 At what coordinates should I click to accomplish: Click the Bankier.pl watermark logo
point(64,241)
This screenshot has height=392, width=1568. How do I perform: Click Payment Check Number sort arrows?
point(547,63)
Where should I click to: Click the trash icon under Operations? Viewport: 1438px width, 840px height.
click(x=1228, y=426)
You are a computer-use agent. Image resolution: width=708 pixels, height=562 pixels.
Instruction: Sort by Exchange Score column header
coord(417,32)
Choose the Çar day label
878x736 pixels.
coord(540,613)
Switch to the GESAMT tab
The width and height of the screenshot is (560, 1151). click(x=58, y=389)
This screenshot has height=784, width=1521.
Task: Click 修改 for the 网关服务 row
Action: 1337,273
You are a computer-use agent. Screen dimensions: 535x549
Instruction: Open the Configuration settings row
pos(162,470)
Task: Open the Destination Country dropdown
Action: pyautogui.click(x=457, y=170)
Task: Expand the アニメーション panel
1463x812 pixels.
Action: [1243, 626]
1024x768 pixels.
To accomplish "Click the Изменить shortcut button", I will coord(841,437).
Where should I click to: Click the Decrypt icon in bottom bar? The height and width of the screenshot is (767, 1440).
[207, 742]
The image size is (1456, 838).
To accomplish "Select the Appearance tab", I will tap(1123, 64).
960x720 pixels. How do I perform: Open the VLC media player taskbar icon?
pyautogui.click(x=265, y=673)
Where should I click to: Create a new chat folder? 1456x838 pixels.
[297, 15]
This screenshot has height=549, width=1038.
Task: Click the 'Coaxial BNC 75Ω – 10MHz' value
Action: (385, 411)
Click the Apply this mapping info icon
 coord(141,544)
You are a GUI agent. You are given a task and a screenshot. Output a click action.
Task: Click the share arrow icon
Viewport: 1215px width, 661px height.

> _Given task_: Copy out every line of the listing above that contains the string "icon". Case matters.

> _Expected answer_:
Where should I click to: Click the trash icon under Operations? Viewport: 1438px width, 840px height.
Where should I click to: Click the Decrypt icon in bottom bar? The height and width of the screenshot is (767, 1440).
960x720 pixels. How do I perform: Open the VLC media player taskbar icon?
Click the Apply this mapping info icon
Task: Click the share arrow icon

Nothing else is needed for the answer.